Cruisin' for a Bruisin'? Try Cupping: Not as Sucky as it Looks.
Made famous by the gold medal swimmer, Michael Phelps, cupping is an ancient treatment that comes from traditional Chinese medicine used to treat all kinds of ailments from migraines to high blood pressure and even fertility. Many physical therapists and massage therapists, however, have found it as a very useful tool to address pain. In Eastern medicine, cups have been used to address energies in the body that travel along meridians, which are pathways in which the energy flows. These are not anatomical structures and there are no conclusive studies to prove their existence, however, patients undeniably have benefited from the healing effects of Eastern medicine techniques including acupuncture and cupping. We've taken the Eastern medicine philosophy of energies (known as "qi") and meridians (energy pathways in the body) and integrated them into our Western medicine practices by using the cups on anatomical structures to make physiological changes for healing.
How it works: While massage uses positive pressure to reduce muscle tone and relieve trigger points, the suction from these cups uses negative pressure to gain a similar effect, reduce tension, and offer improved mobility to the tissues underneath.
Alongside therapeutic activities, cupping can be used as a helpful adjunct to physical therapy when the goal is to improve mobility, reduce fascial restrictions, or reduce scar tissue.
Fascia is a connective tissue that exists between layers of fat, skin, muscles, and organs in our body, holding everything in place but also allowing everything to slide and move around as needed—almost like a hairnet—containing everything but allowing movement underneath. Sometimes with injury, repetitive strain or movement, or poor posture, the fascia will adapt—and not always in a good way. Sometimes the fascia can get bunched up or caught in scar tissue or grow too tight—we call this fascial restriction or tension. The idea behind cupping is that it can create a suction on the skin that can lift the skin and tissue layers underneath, moving and releasing any restrictions in the fascia, superficial muscles, or in any scar tissue that exists.
Scar tissue is also a connective tissue that can sometimes get a little out of hand.

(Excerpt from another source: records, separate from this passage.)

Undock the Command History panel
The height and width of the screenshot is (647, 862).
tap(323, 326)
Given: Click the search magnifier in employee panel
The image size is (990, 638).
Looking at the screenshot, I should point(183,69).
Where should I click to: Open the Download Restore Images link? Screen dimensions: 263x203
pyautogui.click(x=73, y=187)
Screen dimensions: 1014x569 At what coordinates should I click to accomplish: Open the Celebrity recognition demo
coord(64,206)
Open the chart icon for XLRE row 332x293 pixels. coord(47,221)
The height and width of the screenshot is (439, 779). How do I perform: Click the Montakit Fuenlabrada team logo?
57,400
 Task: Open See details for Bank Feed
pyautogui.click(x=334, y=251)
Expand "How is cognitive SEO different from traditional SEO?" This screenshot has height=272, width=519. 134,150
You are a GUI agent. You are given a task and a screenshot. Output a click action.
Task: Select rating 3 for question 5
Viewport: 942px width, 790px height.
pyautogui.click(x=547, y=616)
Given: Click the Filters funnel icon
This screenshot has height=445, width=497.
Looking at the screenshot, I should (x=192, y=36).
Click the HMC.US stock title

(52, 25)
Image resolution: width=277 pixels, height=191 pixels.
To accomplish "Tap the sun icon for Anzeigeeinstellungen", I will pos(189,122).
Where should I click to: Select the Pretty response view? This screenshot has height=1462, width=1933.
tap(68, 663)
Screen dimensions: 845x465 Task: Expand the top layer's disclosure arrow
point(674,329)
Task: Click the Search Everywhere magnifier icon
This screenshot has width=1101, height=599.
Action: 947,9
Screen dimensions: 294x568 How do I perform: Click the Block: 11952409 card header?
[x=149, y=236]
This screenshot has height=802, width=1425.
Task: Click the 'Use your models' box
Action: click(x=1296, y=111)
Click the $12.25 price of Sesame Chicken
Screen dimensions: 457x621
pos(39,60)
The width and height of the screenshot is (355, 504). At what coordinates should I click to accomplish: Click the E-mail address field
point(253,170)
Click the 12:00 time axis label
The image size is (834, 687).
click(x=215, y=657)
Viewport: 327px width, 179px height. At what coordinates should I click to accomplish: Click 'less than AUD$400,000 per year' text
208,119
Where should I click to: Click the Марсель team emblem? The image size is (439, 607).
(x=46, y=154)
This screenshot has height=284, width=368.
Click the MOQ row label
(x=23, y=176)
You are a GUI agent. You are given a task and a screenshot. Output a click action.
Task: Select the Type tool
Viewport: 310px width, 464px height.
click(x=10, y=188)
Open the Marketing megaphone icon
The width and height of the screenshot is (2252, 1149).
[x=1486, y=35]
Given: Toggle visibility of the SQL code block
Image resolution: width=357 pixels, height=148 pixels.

Based on the depth, type of laceration, and genetics, scars can really differ! Scar tissue is great at its job—connecting the dots. However, scar tissue is not the same as the tissue that was there before and can sometimes go a little overboard, adhering to structures deeper than the surface. Cupping can help to soften scars, lifting them away from other structures underneath, improving texture, and scar mobility.
In my own practice as a pelvic floor physical therapist, I love using the cups for C-section scars or other abdominal scars to help improve pelvic floor disorders. I've also noticed decreased symptoms for my patients with endometriosis, and fibromyalgia—both chronic pain disorders that usually present with pelvic pain and back pain. Cupping can be helpful for other orthopedic conditions as well including back, neck, shoulder, or upper and lower extremity pain.
Would you benefit from cupping? Ask your physical therapist! It isn't for everyone. Here are some precautions to consider before giving it a try:
Cupping is not recommended over open wounds, active infections, inflamed tissues, fractures, severe ligament sprains, or tendon ruptures. It is also not recommended for active cancer patients, those with hemophilia or similar blood disorders, organ failure, or deep vein thrombosis. It is important to use extreme caution or avoid cupping for pediatric or geriatric patients.
What to expect: Cupping for the first time? Definitely expect some temporary skin discoloration in the areas being cupped. It usually looks like circular bruises (google "Michael Phelps cupping"). Sometimes a little local soreness is felt afterward. Make sure to drink extra water the day you receive cupping to address any adverse responses. Your therapist will explain ahead of time what technique is being used, how it may help, as well as any possible adverse expectations.
Sarah Shaw, PT, DPT, is a physical therapist specializing in pelvic floor rehabilitation at Rehab United's Bonita and Kearny Mesa locations. She received her Doctorate in Physical Therapy in 2019 from San Diego State University and has since been continuing her education in pelvic pain, women's and men's pelvic health, and Applied Functional Science. While the pelvic floor is her specialty, Sarah also treats other orthopedic-related injuries, ensuring a more well-rounded and holistic approach to pelvic health.